Removing Z-axis data in palm coordinate P three-dimensional data to continuously data the palm sitting position of the previous frameMarked as origin, the next frame of data P _xyj Projecting to an XOY plane chain code disk to obtain P _xyj The region number where the projection is located is used as the chain code value b of the current frame _j To form two-dimensional displacement characteristics [ a ] _j ，b _j ]The method comprises the steps of carrying out a first treatment on the surface of the The specific calculation is as follows:

where j=1, 2, …, N.

Examples

In the assembly operation scene, nine gesture motion libraries are obtained by analyzing common bolt assembly cases and more complex part of ECU assembly cases of manufacturing enterprises, as shown in Table 1.

Table 1 hand-held action library

1. Action classification

For the summarized 9 hand-shaped actions, the hand-shaped actions are classified into gesture-changing type and gesture-unchanged type according to three description features of the hand displacement features, the rotation features and the gesture features, and specific classifications are shown in table 2.

TABLE 2 action classification

2. Data acquisition

And carrying out data acquisition according to the hand shape of the set operation action gesture library, acquiring gesture data of 4 subjects in total in experiments, wherein each person acquires 9 gestures defined in the text, each gesture comprises 50 samples, after the acquisition is completed, integrating all sample data and storing the sample data in a CSV file, 360 samples in 450 samples acquired by each person are used for training a model, and the rest 90 samples are used for testing the accuracy of the model. 26 parameters including the speed, position and time of the palm center and five fingers are collected through the Leap Motion. The names and meanings of the parameters at the time of experimental data collection are shown in Table 3.

Table 3 collection parameter annotation table

3. Data preprocessing

Firstly, extracting the characteristics of original data, then adopting a certain data dimension reduction method to solve the problem of multi-characteristic data redundancy, reducing the data magnitude, and finally using a data standardization method to improve the comparability of the data, wherein the main adopted methods are data regularity, PCA dimension reduction and Z-SCORE standardization.

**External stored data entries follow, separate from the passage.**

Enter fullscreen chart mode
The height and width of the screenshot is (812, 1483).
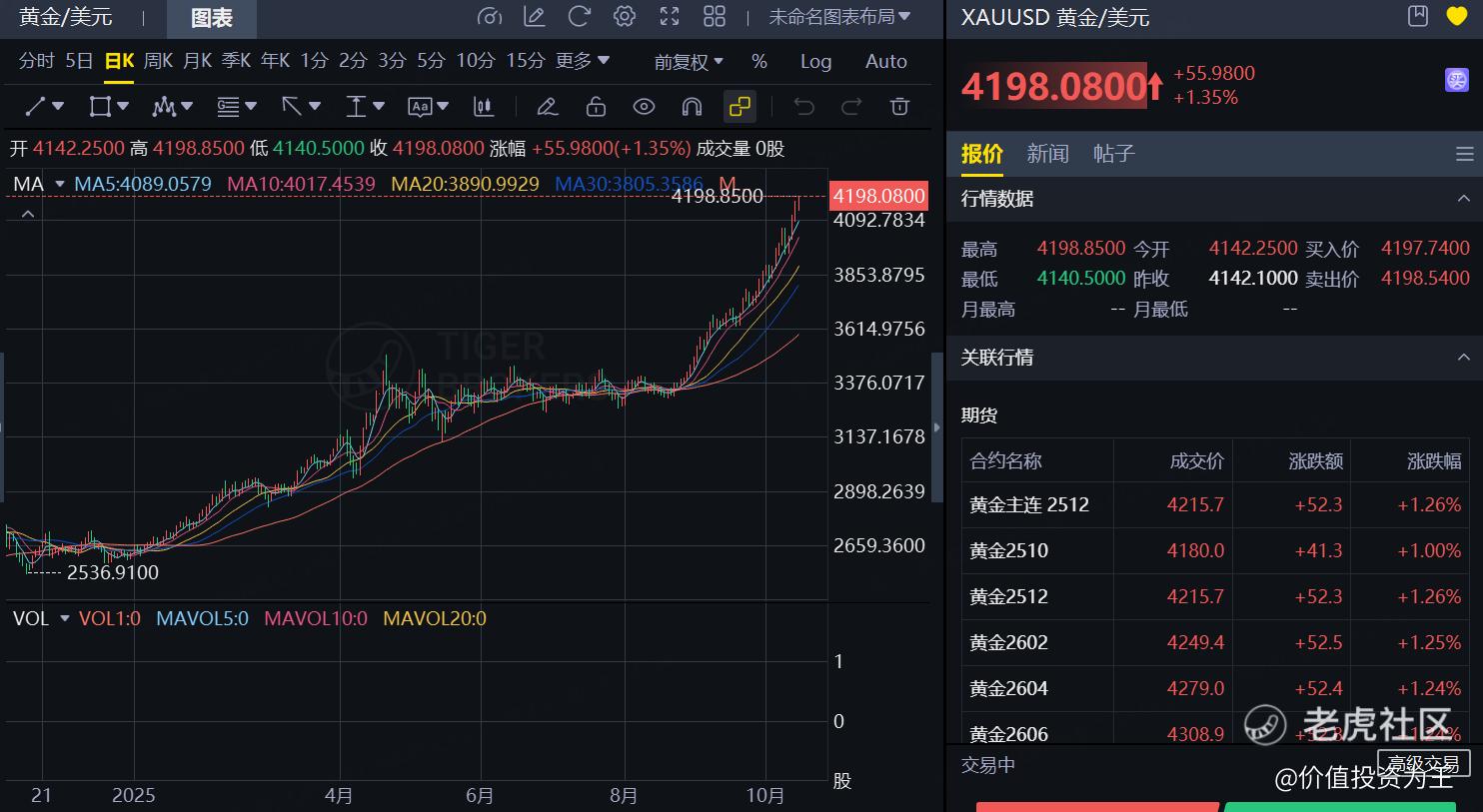pyautogui.click(x=668, y=16)
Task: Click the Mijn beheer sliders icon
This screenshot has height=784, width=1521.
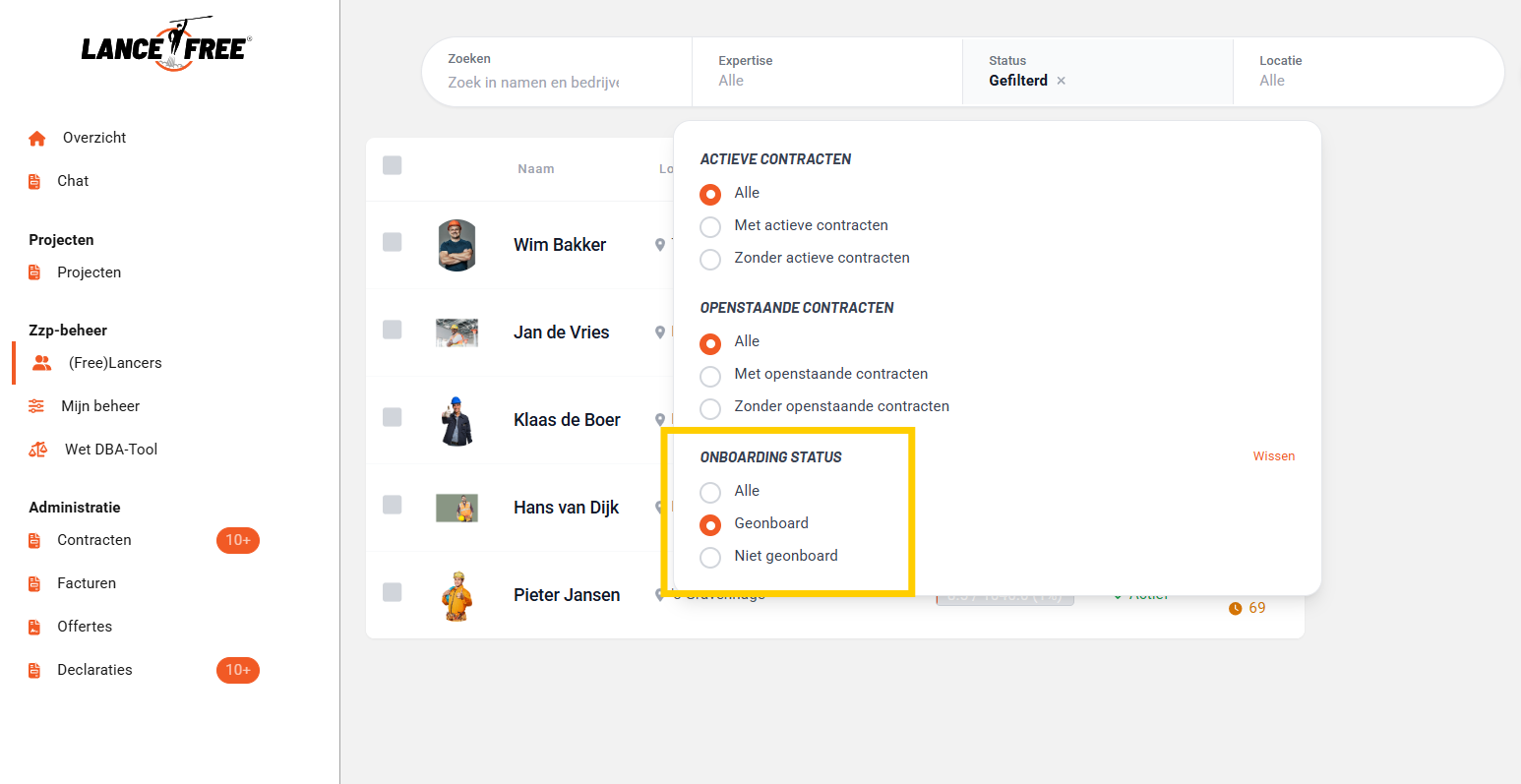Action: [36, 406]
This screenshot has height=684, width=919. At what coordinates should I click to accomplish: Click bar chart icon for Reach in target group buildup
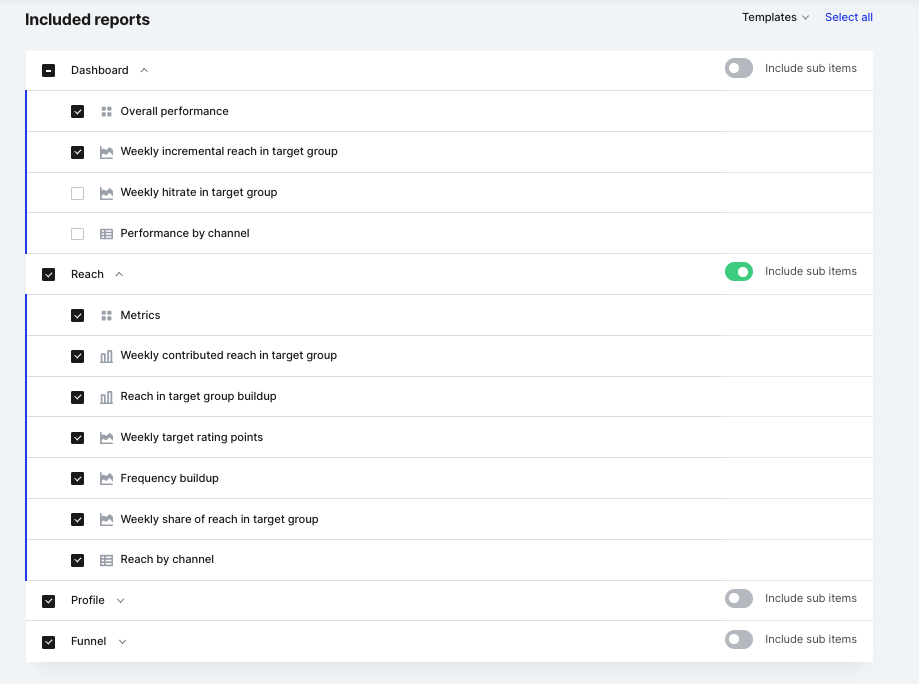(106, 397)
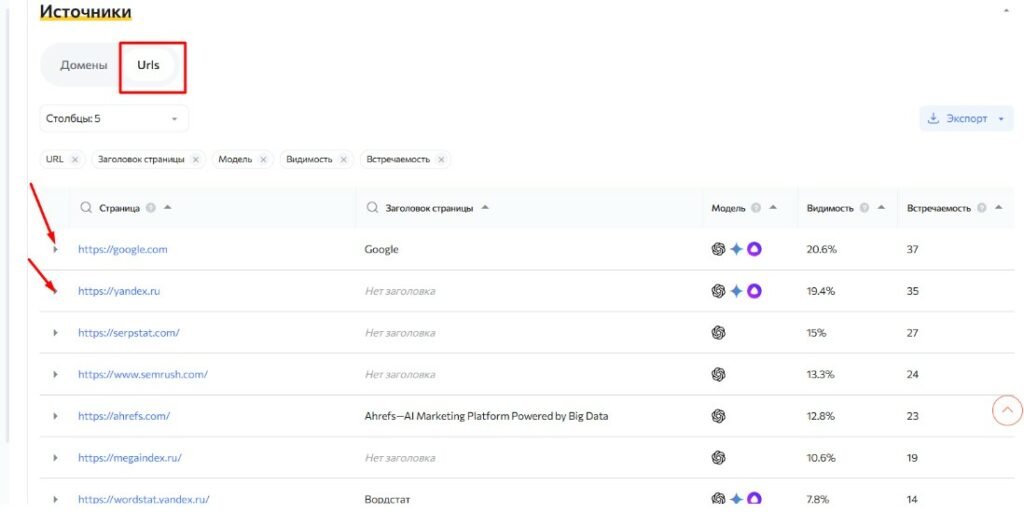This screenshot has height=527, width=1024.
Task: Switch to the Домены tab
Action: pyautogui.click(x=83, y=65)
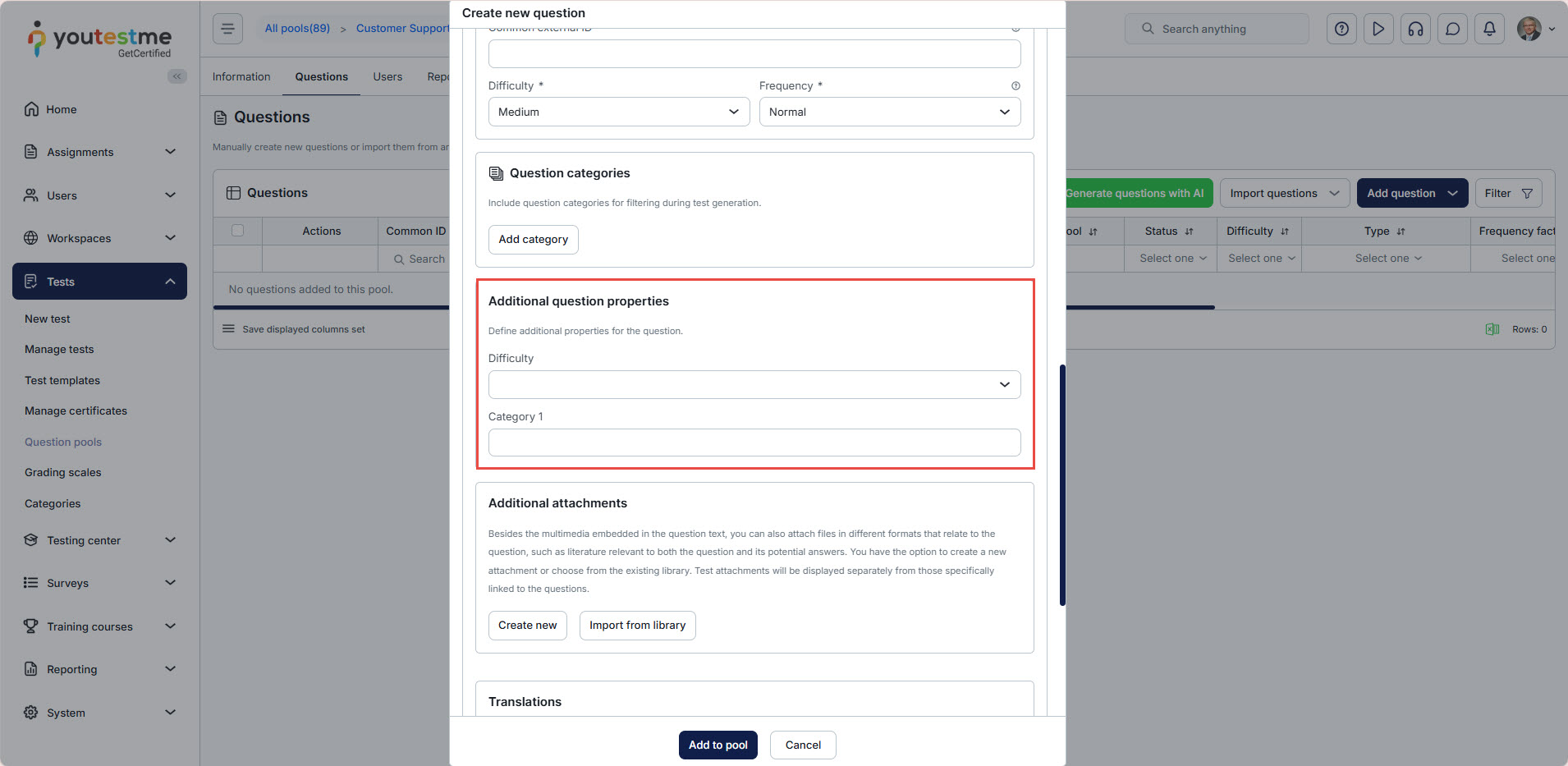The width and height of the screenshot is (1568, 766).
Task: Open the Normal frequency dropdown
Action: 889,112
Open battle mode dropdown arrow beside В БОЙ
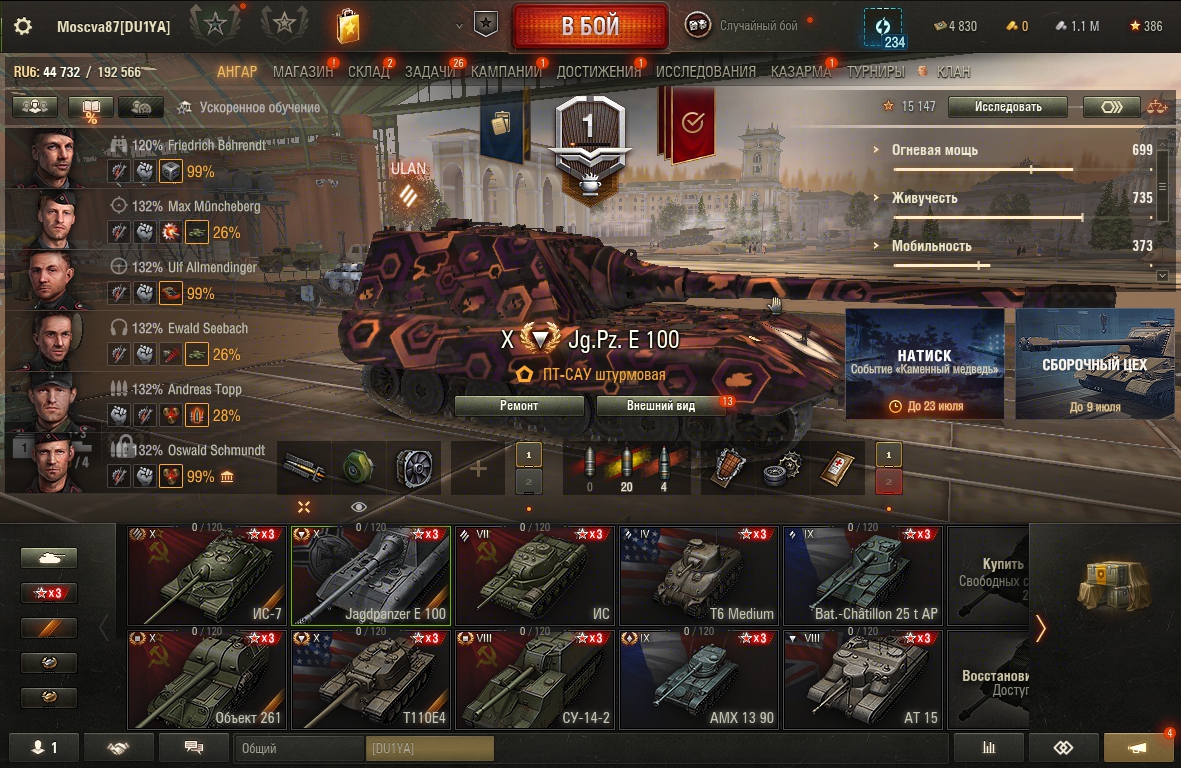This screenshot has height=768, width=1181. [459, 26]
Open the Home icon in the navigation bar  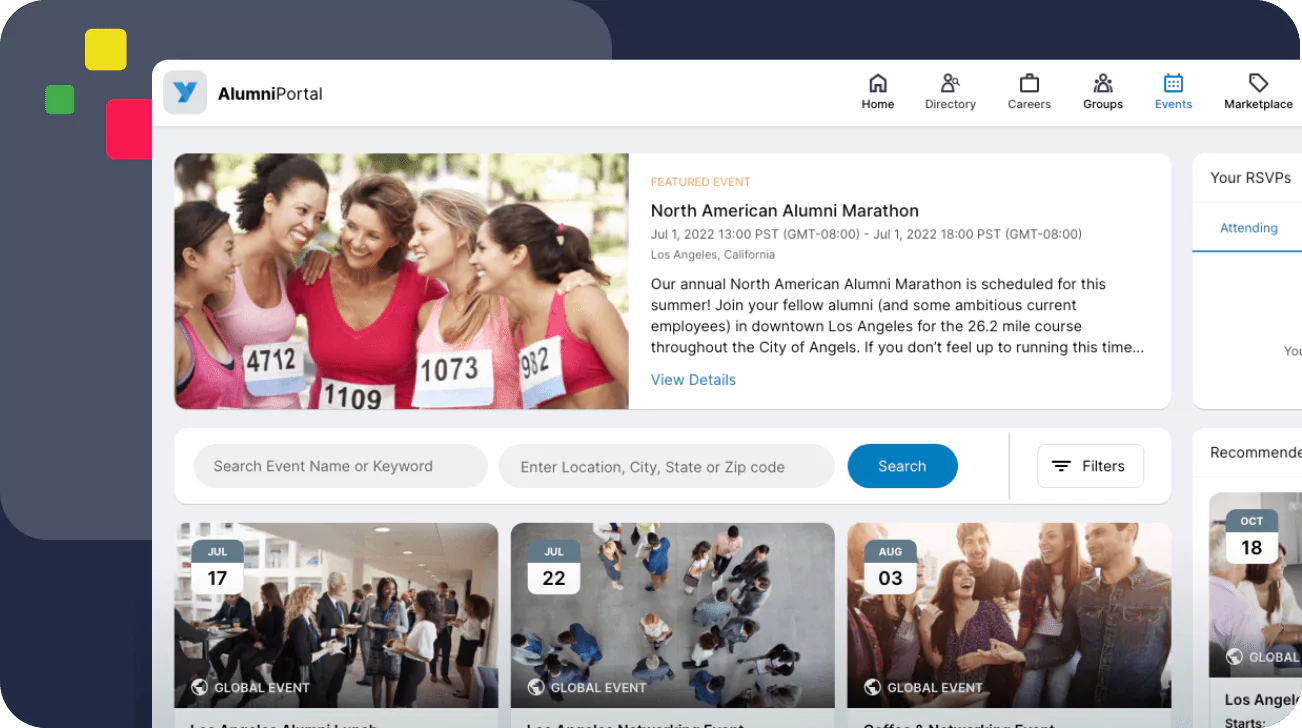(x=877, y=83)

(1) Denoising data: as shown in FIG. 5, a-c in FIG. 5 are respectively line diagrams of three-dimensional x, y and z coordinate values of the thumb root of continuous 1000 frames of data in a certain static state, and as shown in FIG. 5, the equipment acquisition values have the problems of larger fluctuation, discontinuous data acquisition values, too many data peak values and the like, and do not accord with the actual hand movement coordinate conditions. The original value is smoothed by using a K-approach method based on distance detection, the K-approach method filters the original data by adopting a window moving average mode, and the average value of continuous data frames is used for replacing the original value, so that the preprocessing of the data is completed. The K adjacent value parameter is taken as 20, the coordinate broken line processed by the window moving average method is shown in fig. 6, and the processed X, Y and Z coordinate data are closer to the actual condition and are more continuous.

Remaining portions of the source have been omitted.